→ Dataset records
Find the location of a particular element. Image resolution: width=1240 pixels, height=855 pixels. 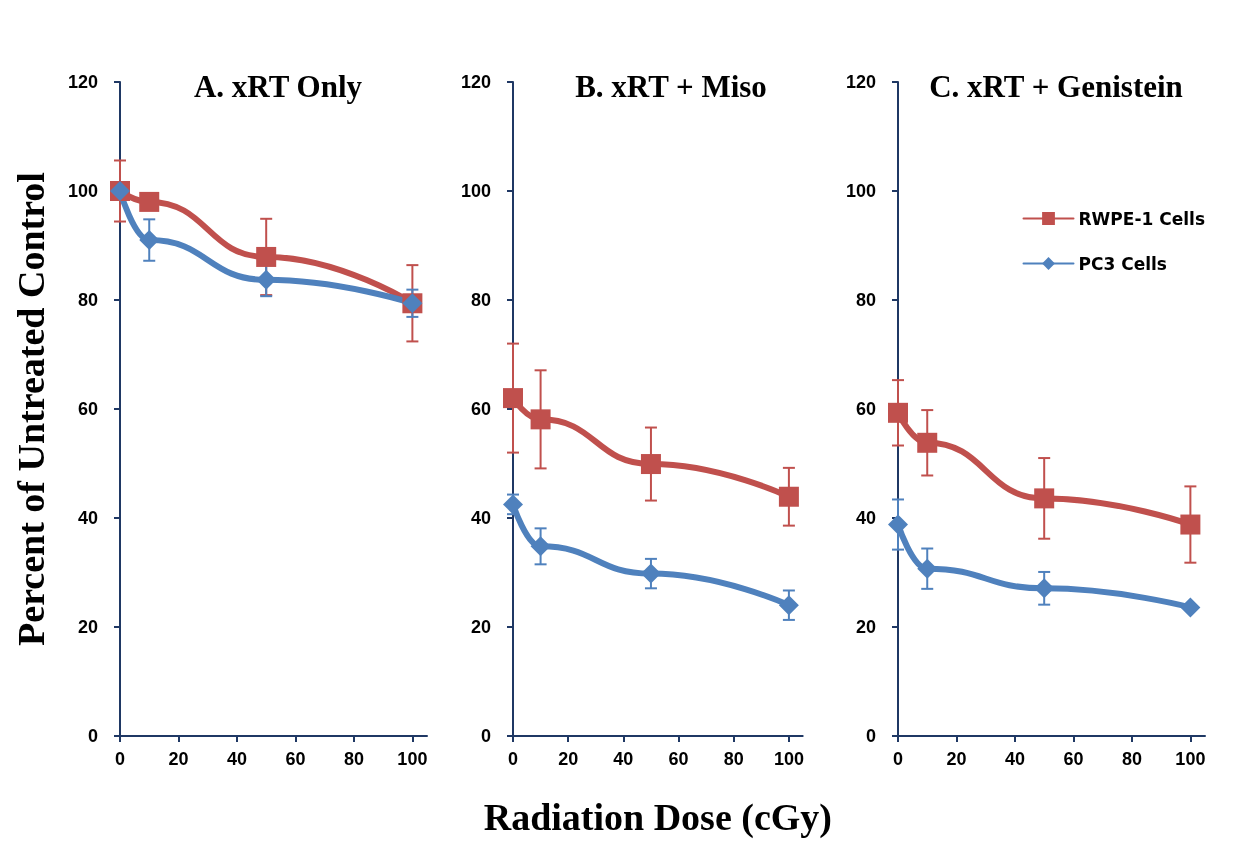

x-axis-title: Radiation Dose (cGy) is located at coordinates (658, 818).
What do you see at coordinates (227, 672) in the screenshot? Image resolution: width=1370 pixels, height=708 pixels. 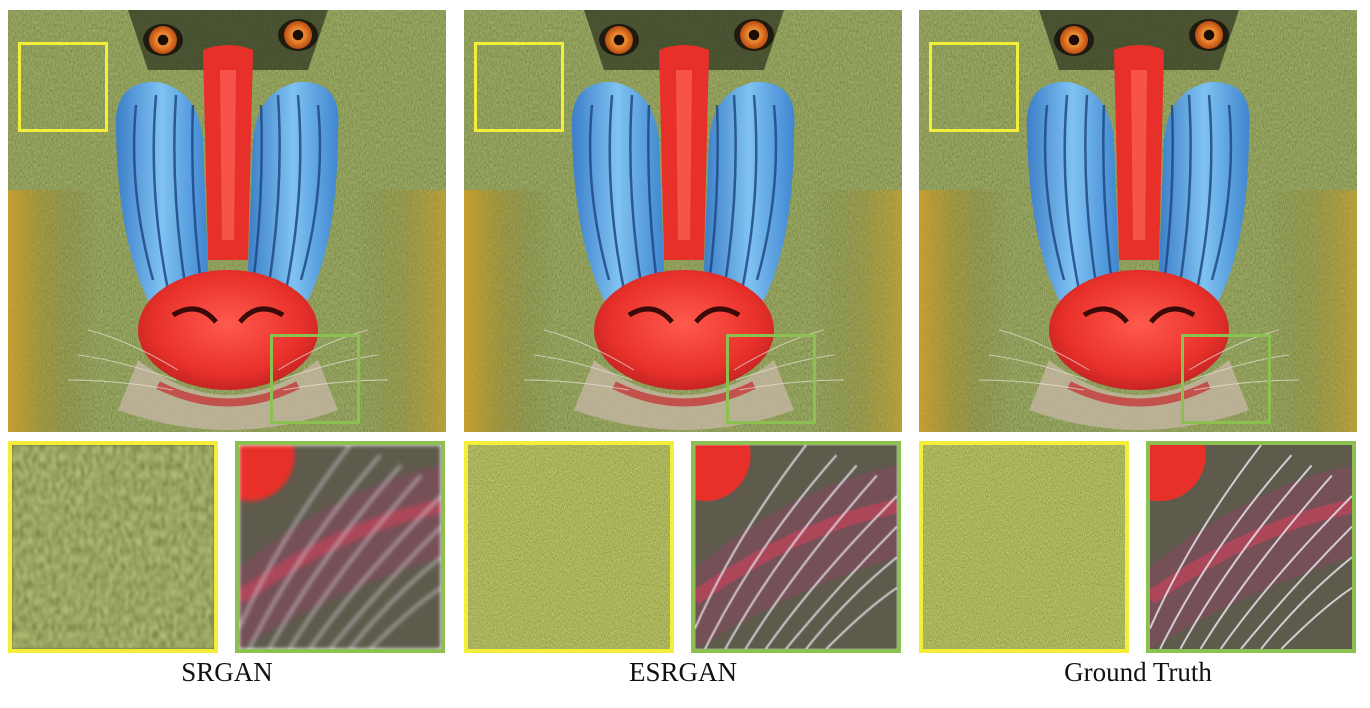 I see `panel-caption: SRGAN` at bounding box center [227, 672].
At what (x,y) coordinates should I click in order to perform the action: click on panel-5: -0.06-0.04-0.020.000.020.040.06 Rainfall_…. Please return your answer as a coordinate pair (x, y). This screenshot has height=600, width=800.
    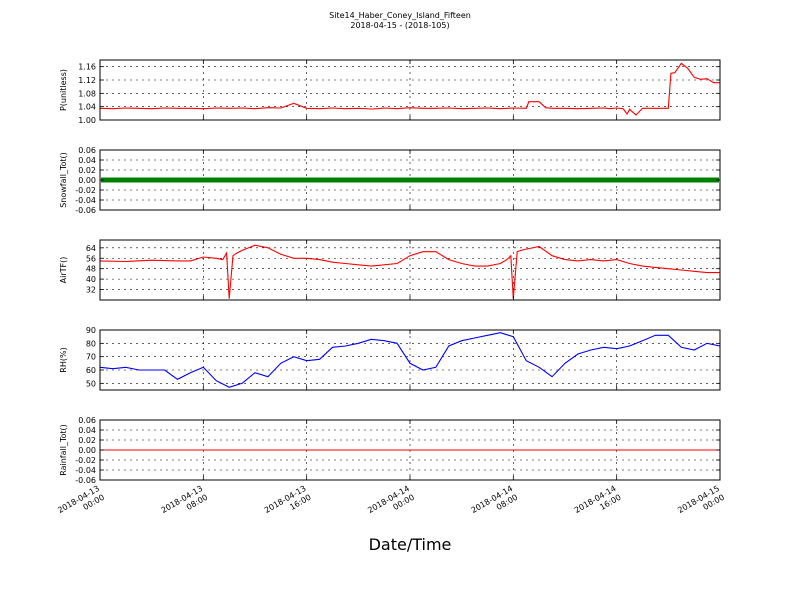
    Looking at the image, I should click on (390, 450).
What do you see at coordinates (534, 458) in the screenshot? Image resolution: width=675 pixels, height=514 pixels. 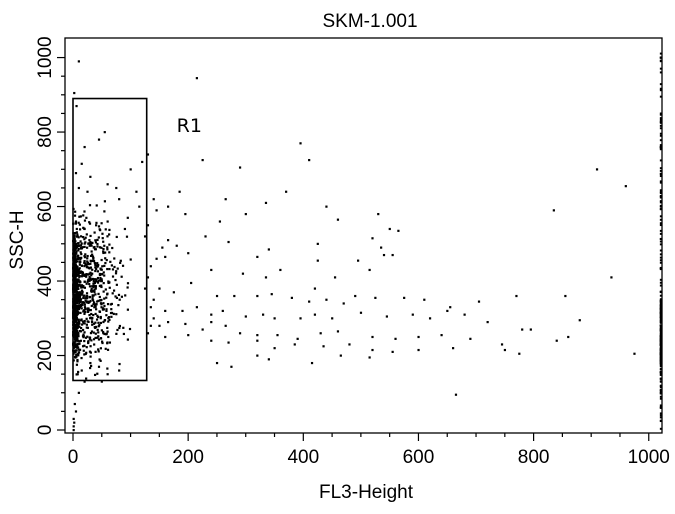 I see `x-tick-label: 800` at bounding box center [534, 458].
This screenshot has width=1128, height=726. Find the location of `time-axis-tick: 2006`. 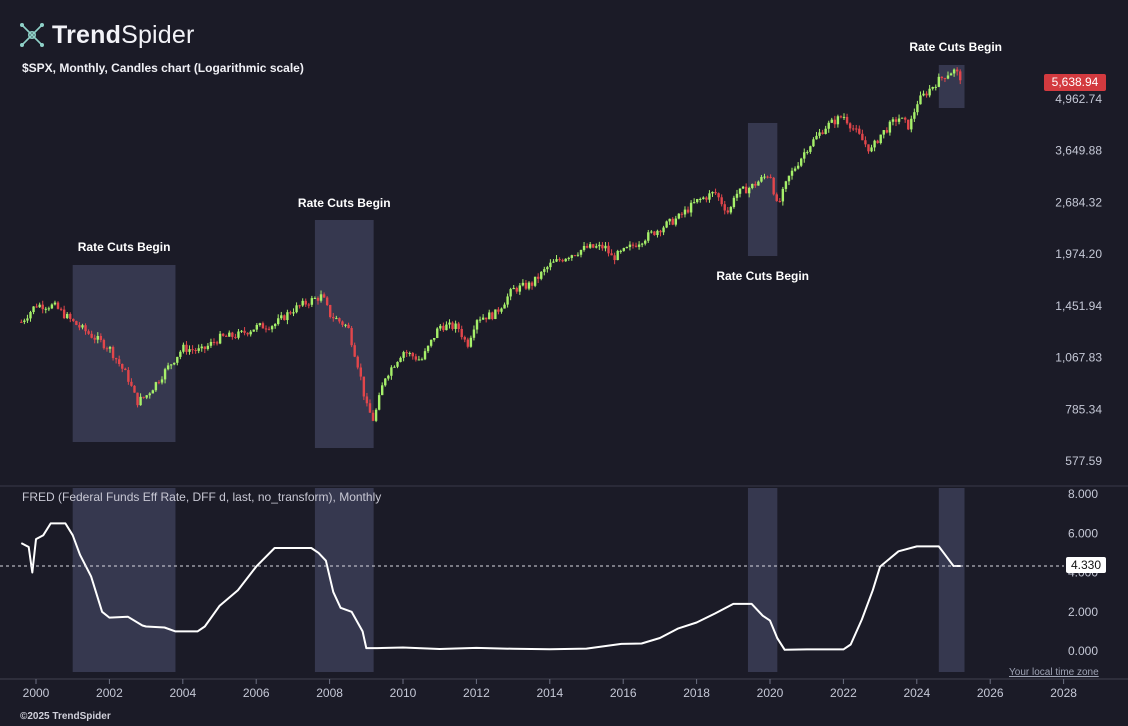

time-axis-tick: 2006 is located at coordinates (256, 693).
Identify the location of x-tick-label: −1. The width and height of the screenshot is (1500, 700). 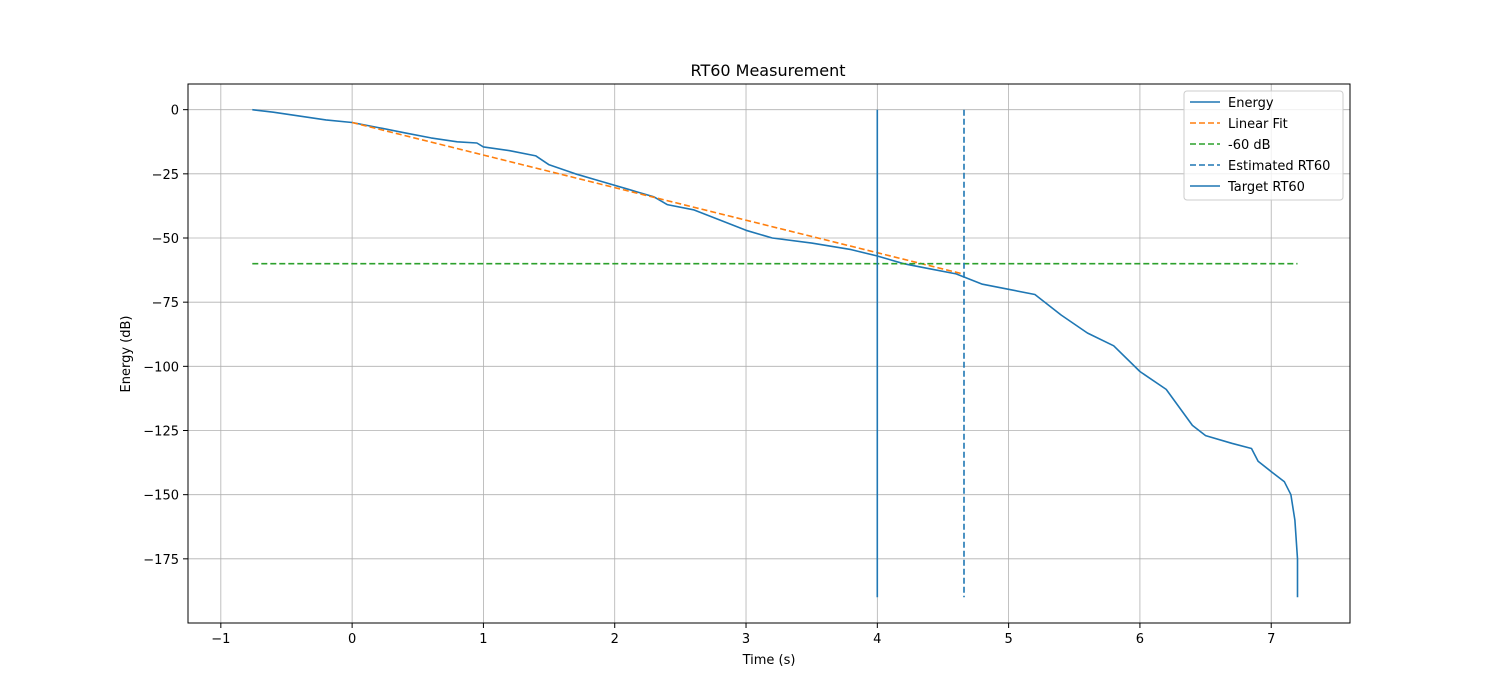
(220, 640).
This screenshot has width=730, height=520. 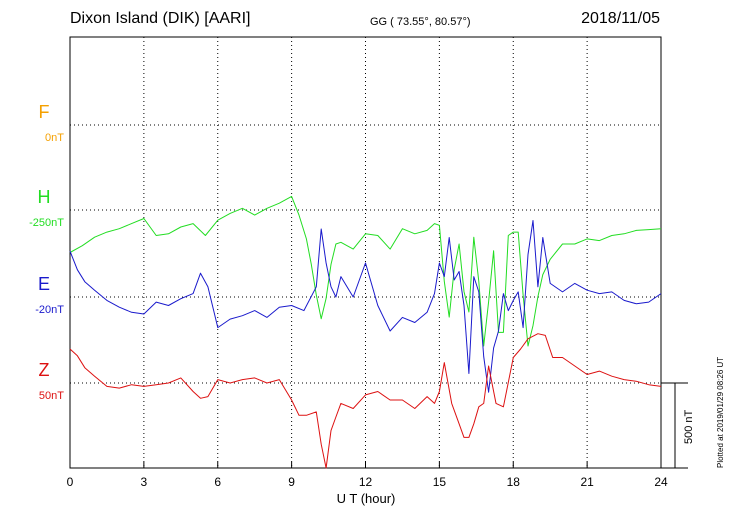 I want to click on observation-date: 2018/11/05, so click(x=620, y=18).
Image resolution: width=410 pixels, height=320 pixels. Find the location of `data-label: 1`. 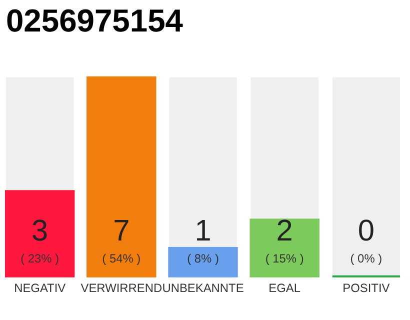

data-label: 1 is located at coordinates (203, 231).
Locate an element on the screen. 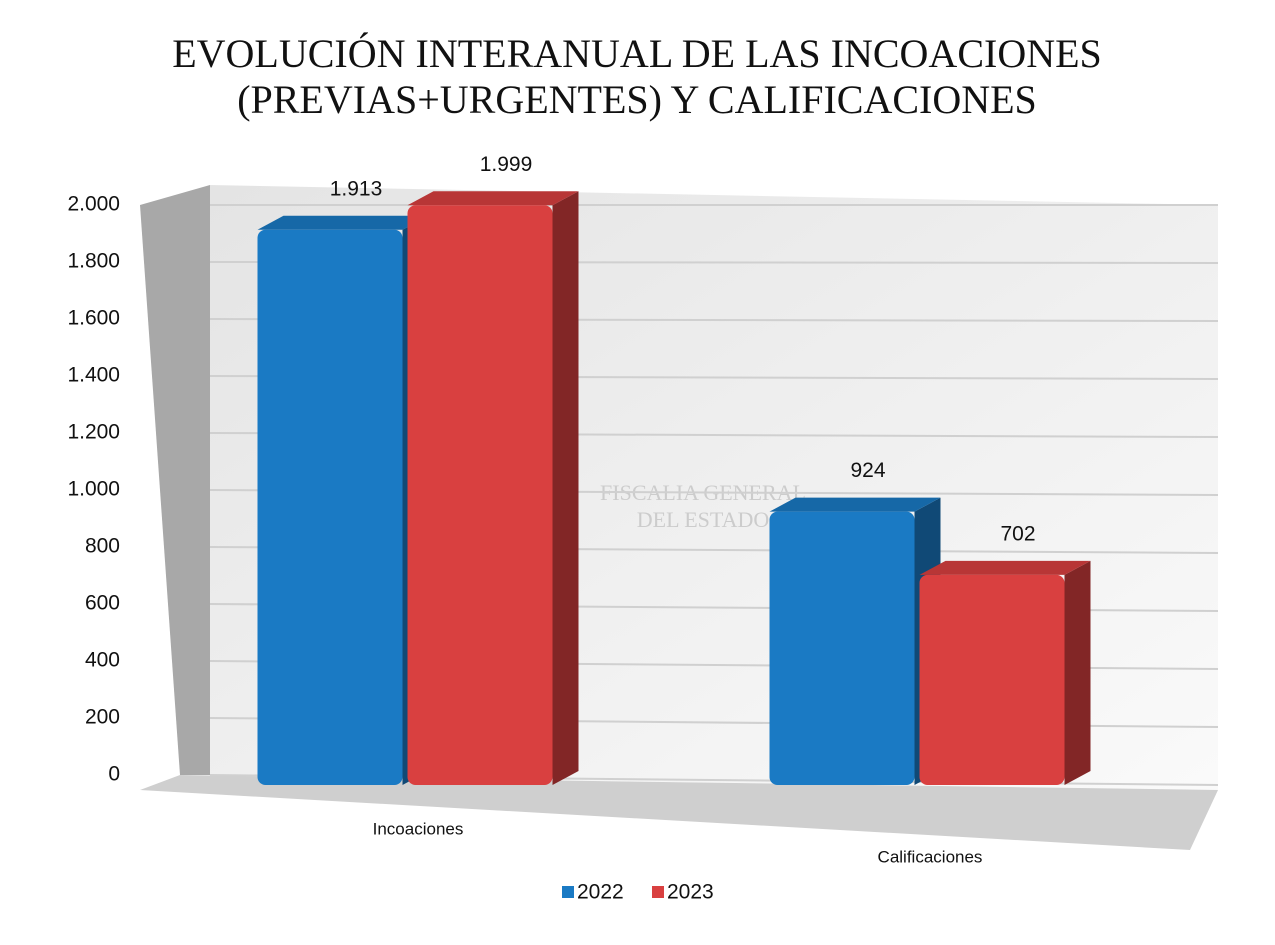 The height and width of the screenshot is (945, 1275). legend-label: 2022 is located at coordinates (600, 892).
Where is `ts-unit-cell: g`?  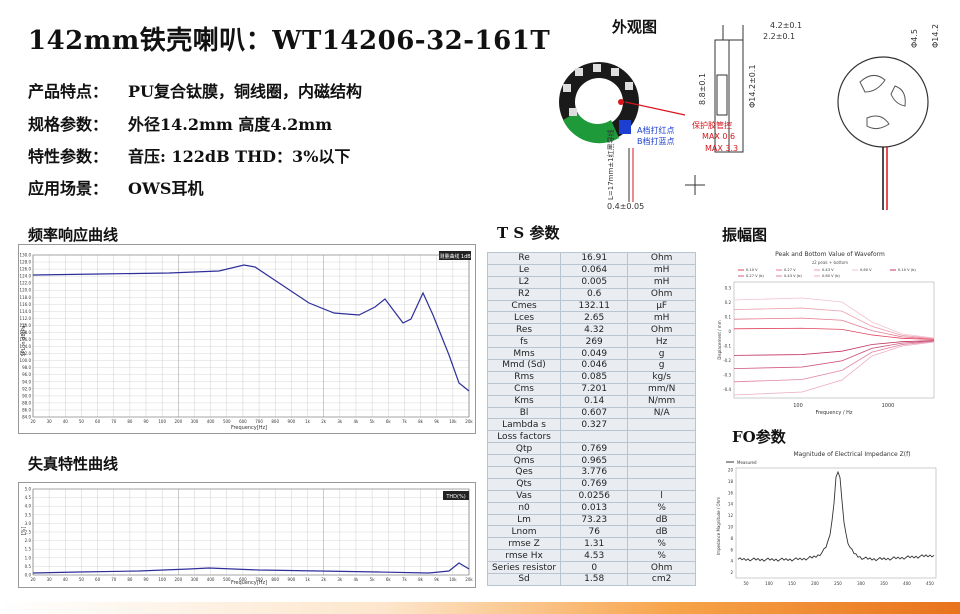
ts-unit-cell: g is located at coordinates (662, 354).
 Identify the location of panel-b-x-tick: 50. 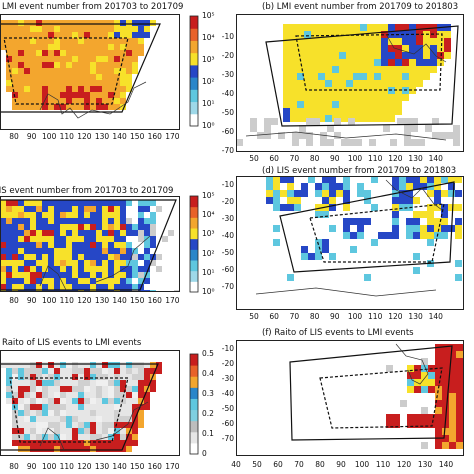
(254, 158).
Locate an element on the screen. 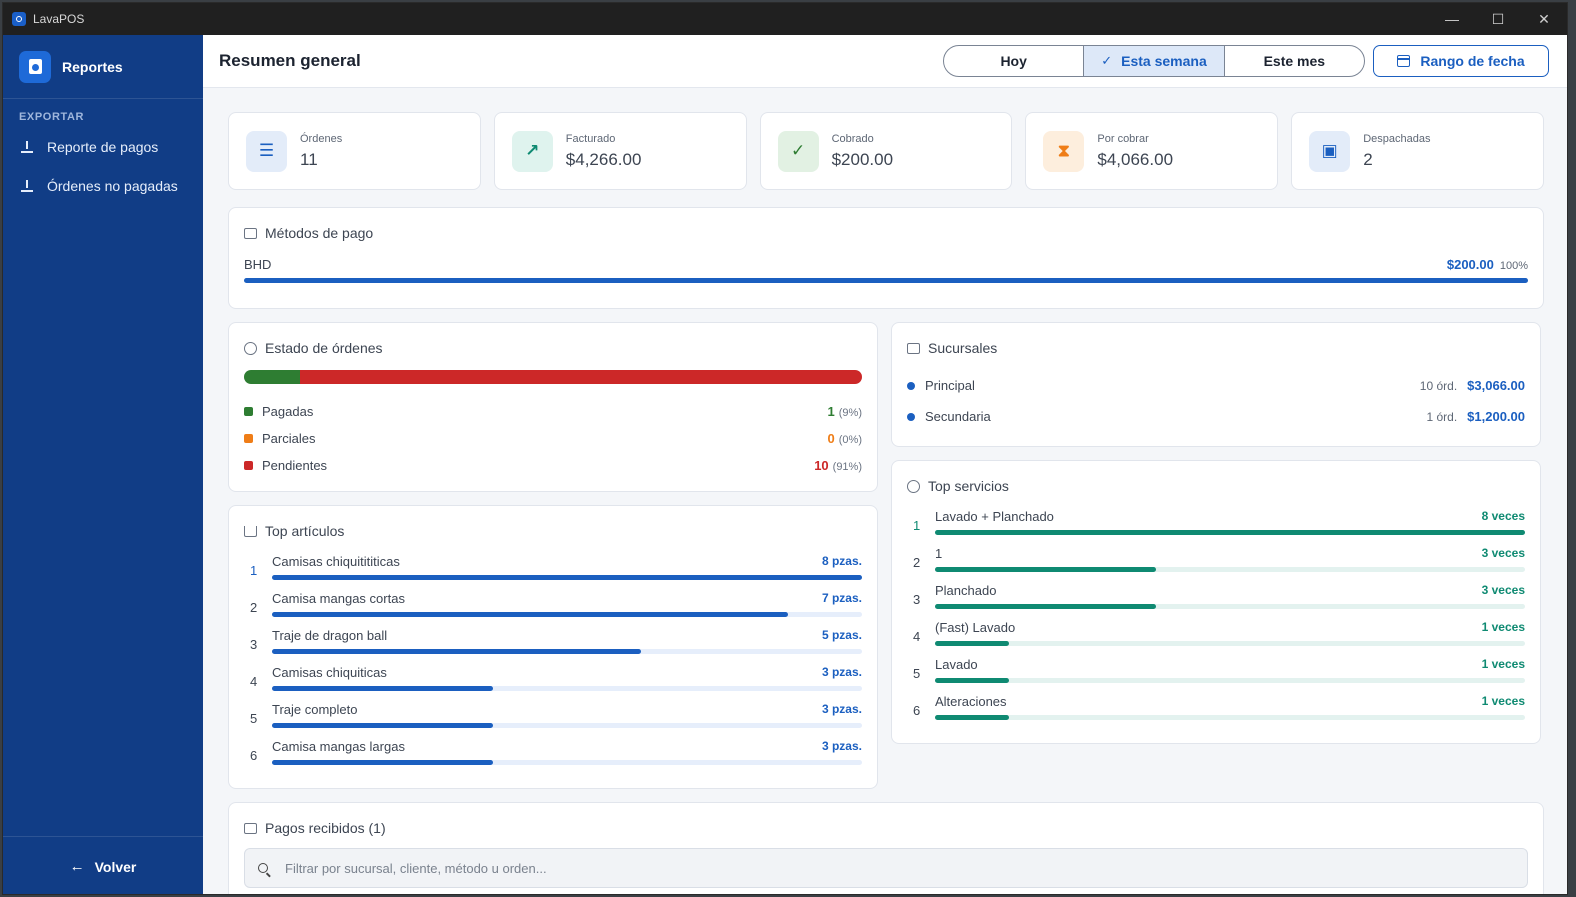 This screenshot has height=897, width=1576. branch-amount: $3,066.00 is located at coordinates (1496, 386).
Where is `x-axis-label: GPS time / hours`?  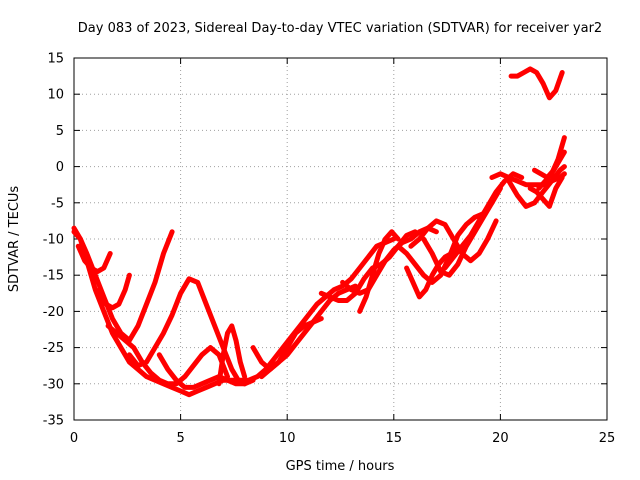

→ The problem
Copy the material word for word, starting at its first line and ending with the line that contains "x-axis-title: Radiation Dose". Leave out the pictures.

→ Exercise output
Find the location of a particular element. Image resolution: width=1240 pixels, height=855 pixels. 

x-axis-title: Radiation Dose (cGy) is located at coordinates (658, 818).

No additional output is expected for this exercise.